The other weekend, I went to New York City to visit my brother. Unwilling to pay for an airplane and unsuccessful in my attempts at teleportation, I resorted to Amtrak. I was pretty excited because I heard Joe Biden used to take Amtrak all the time, and that guy rocks! He looks as bored as I feel during every State of the Union! Following my Amtrak journey, however, I am feeling pretty peeved at Joe Biden. He should have warned me of the challenges I would face. After all, what are vice presidents for?

My woeful tale begins as I arrive at the Amtrak station. A whiteboard on the counter says my train is expected to arrive at 8:52 a.m. At 8:52 a.m., the man behind the counter grabs the sign and changes it — the train will now arrive at 9:02 a.m.
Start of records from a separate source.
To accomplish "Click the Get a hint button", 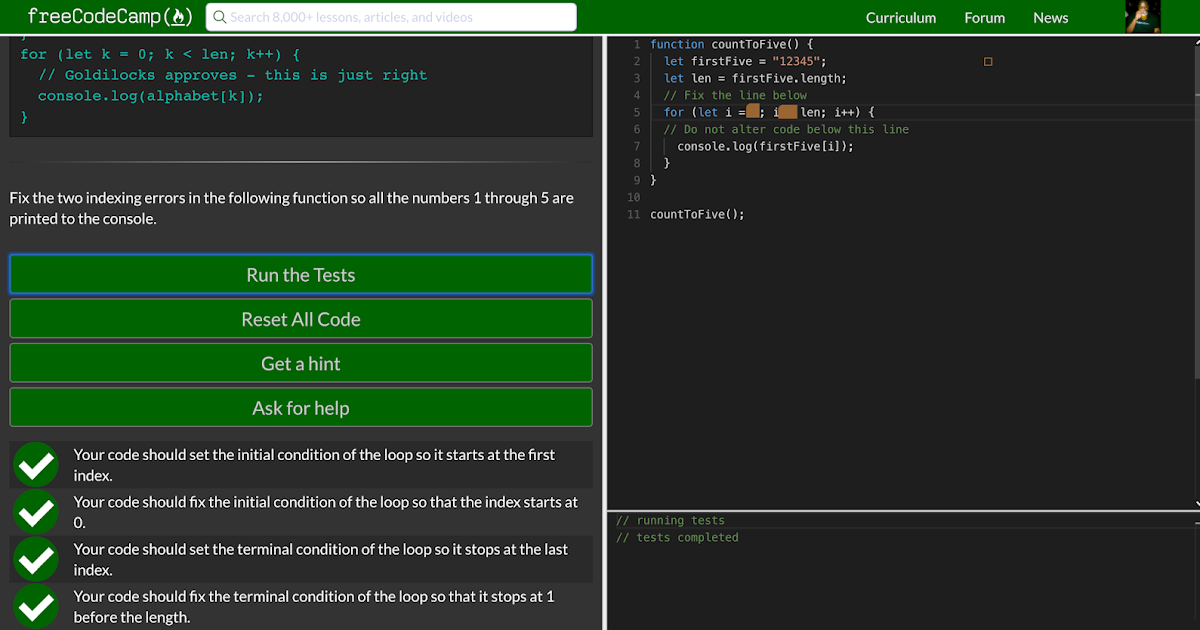I will (300, 363).
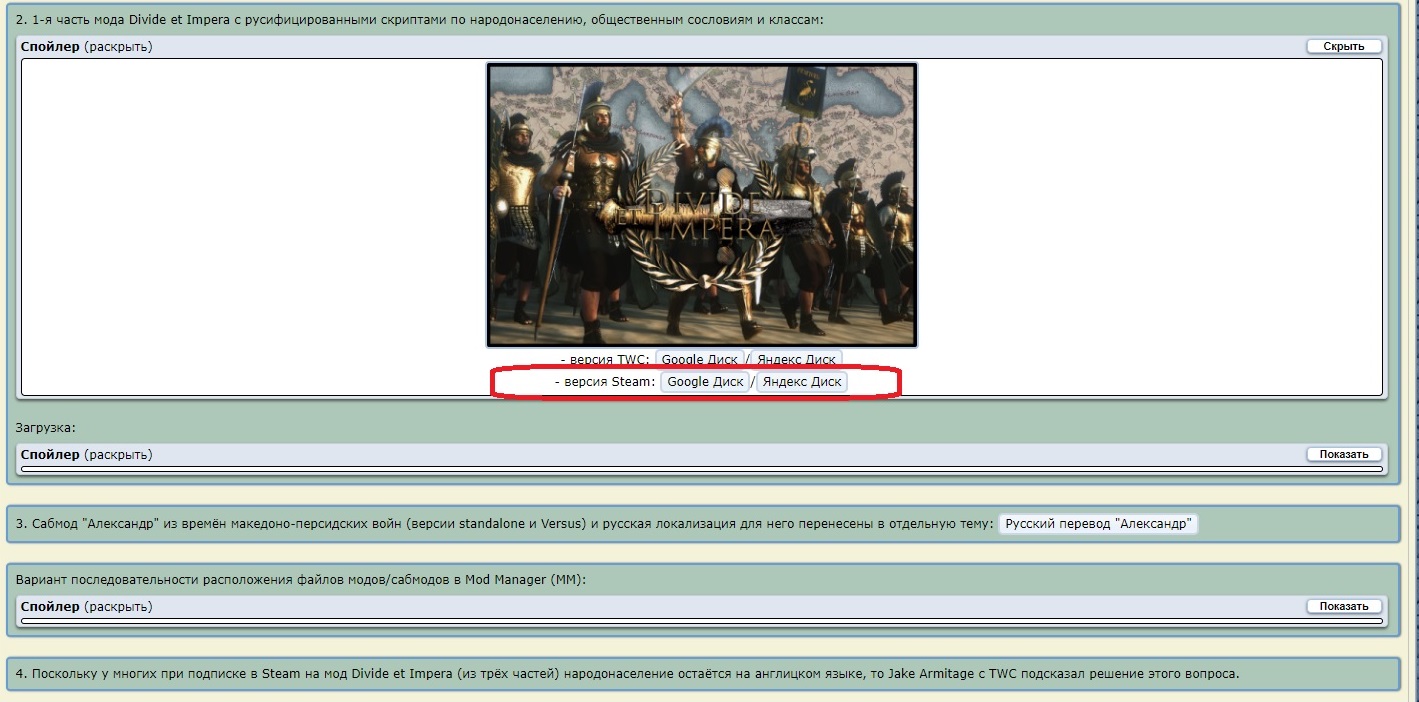Expand the Спойлер (раскрыть) header under Загрузка
This screenshot has width=1419, height=702.
pyautogui.click(x=86, y=455)
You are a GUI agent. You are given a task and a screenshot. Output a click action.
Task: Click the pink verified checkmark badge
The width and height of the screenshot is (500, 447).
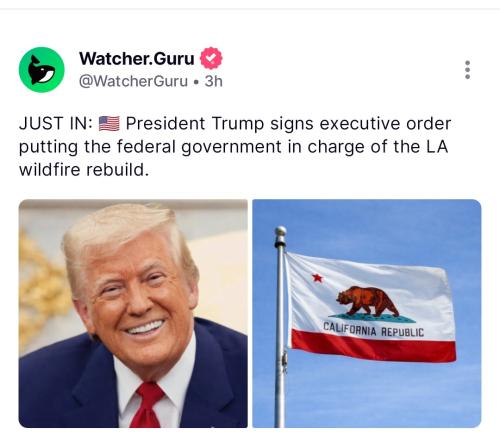tap(211, 58)
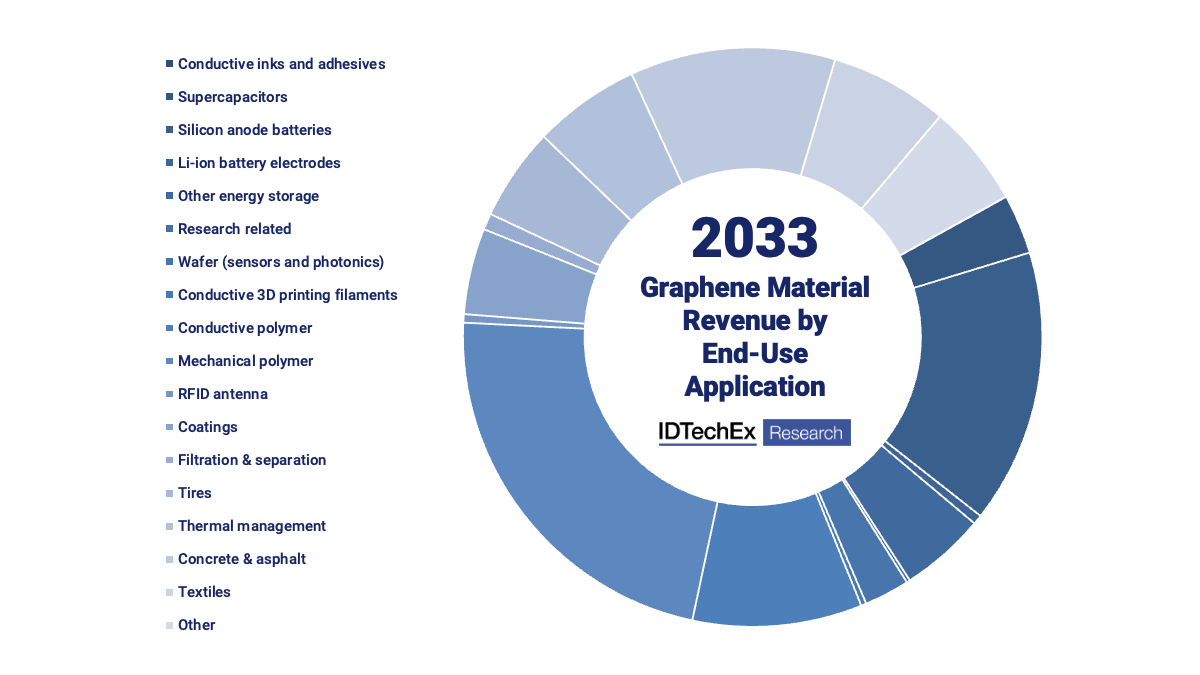This screenshot has height=675, width=1200.
Task: Select the Li-ion battery electrodes bullet icon
Action: [x=168, y=161]
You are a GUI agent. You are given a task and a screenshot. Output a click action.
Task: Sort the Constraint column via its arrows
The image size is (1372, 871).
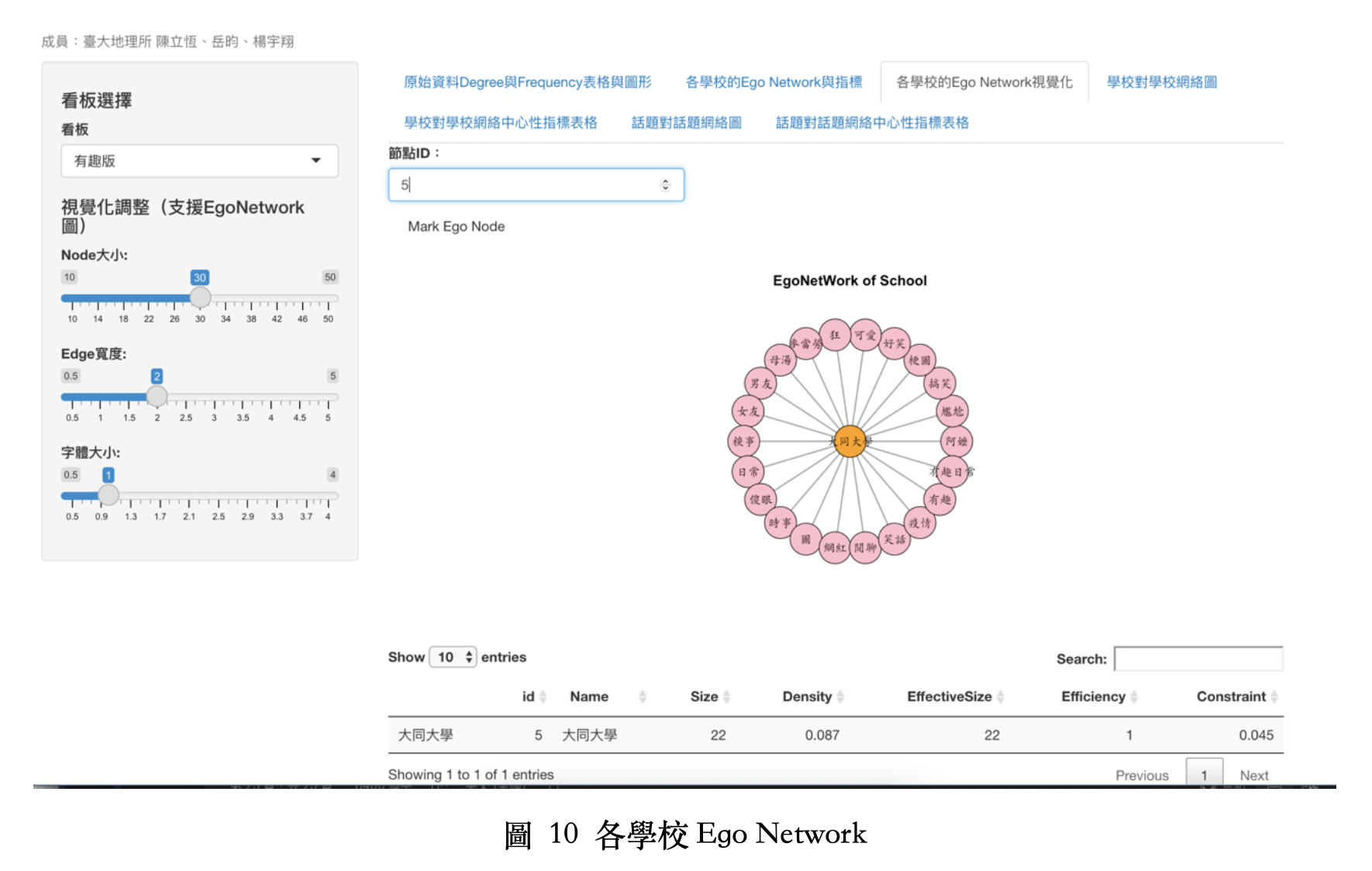pyautogui.click(x=1274, y=697)
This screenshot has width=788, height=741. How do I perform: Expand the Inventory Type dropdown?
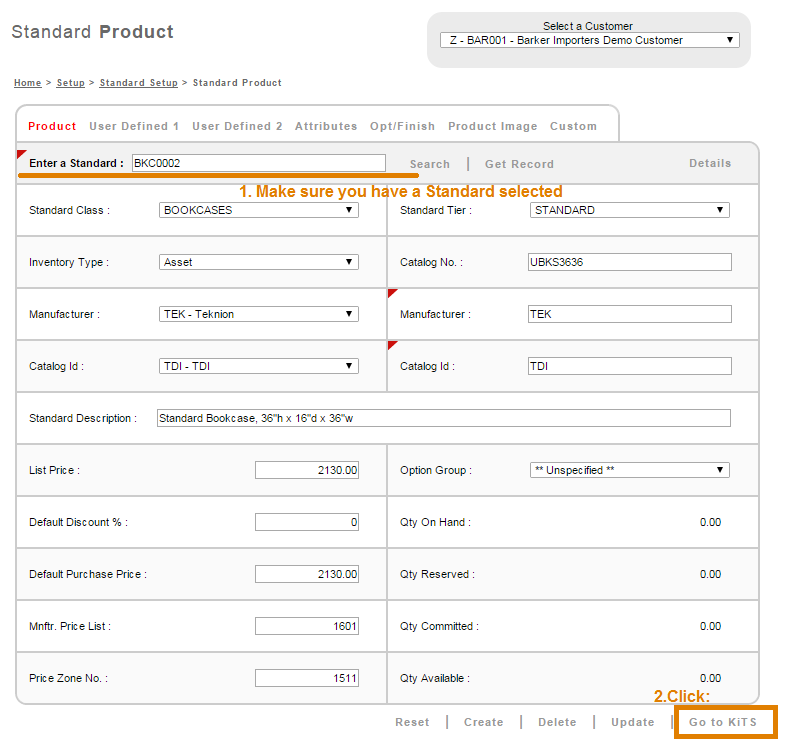click(259, 262)
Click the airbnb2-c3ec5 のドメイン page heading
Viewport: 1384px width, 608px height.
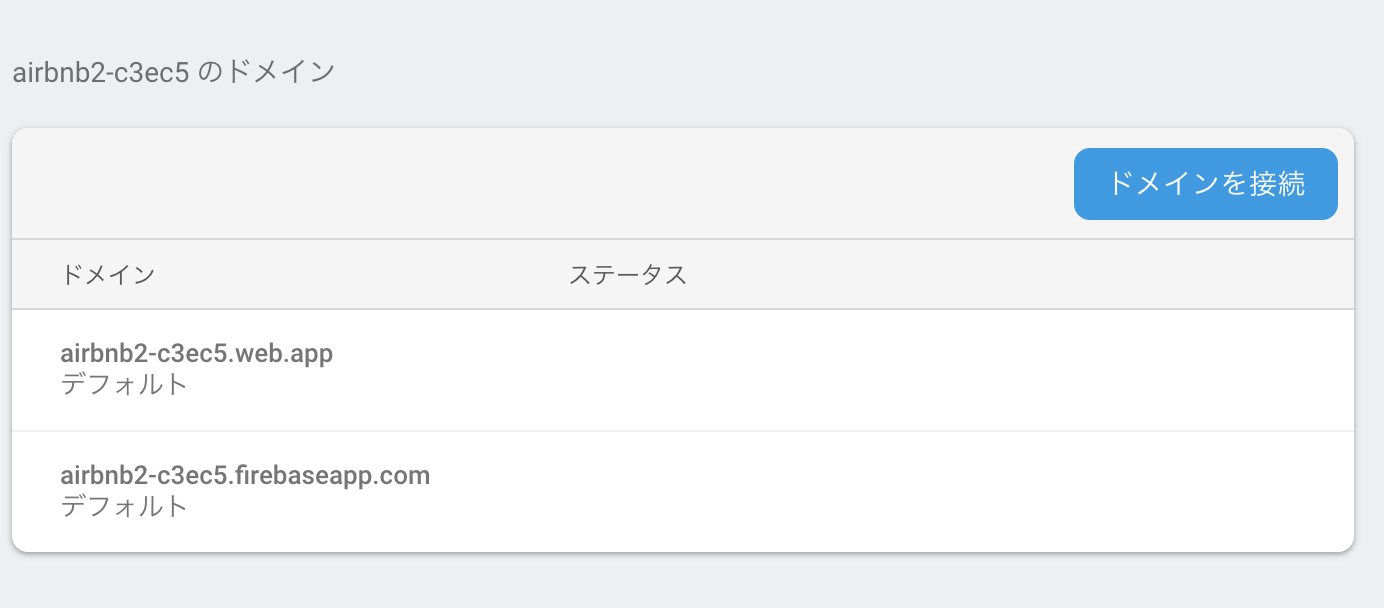tap(173, 73)
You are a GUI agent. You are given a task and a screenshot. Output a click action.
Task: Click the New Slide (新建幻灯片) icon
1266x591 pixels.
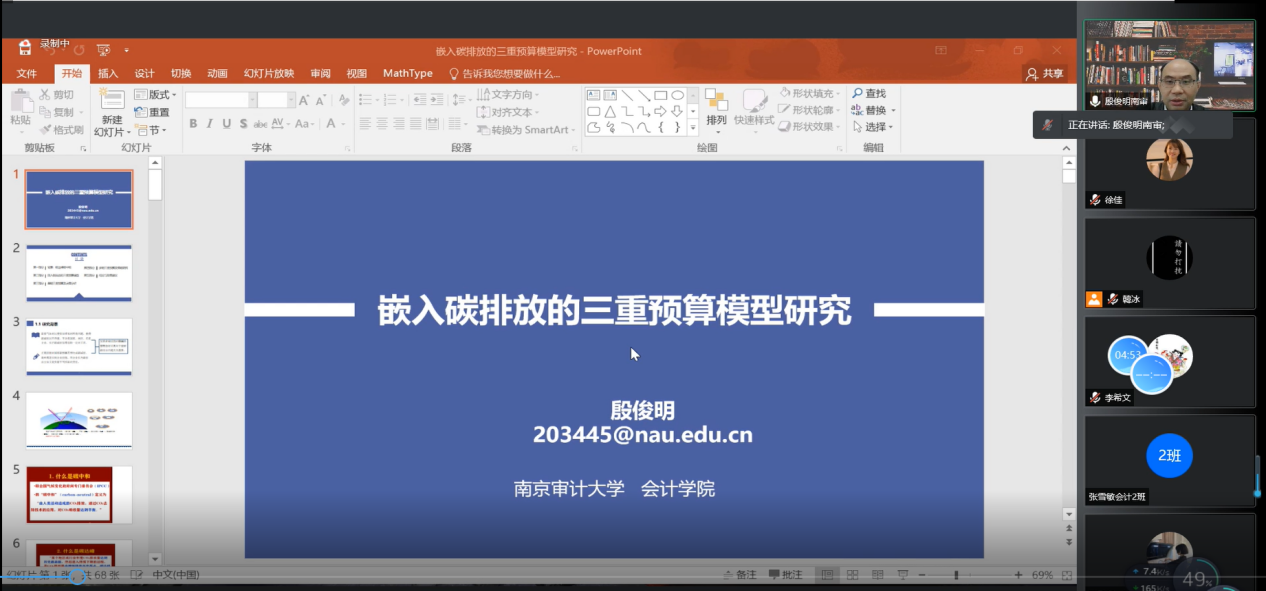point(112,100)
At 9:02 a.m., he changes it to 9:12 a.m. This tomfoolery continues for an hour and a half. Around 9:30 a.m., I’ve been sitting in the station for over an hour, and this is starting to feel personal. I lock eyes with Whiteboard Guy as he reaches for his Marker of Doom and prepares to change the arrival time again. “Come on,” I mutter, and Evil Lord of the Whiteboard quickly retaliates, grabbing his microphone and announcing, “Ladies and gentlemen, we’re experiencing a slight delay. Thank you for your patience.” I’m not really sure why he’s thanking me for my patience, seeing as I have none. It’s pretty much like committing a crime and then patting the cops on the shoulder and saying, “Hey, thanks for not arresting me for that horrible murder!” If you think comparing a delayed train to a murder is outrageous, then you have clearly never sat in an Amtrak station for two hours. Finally, my train arrives. I leave with one last glance at Whiteboard Guy a.k.a. The Worst Person That Has Ever Lived.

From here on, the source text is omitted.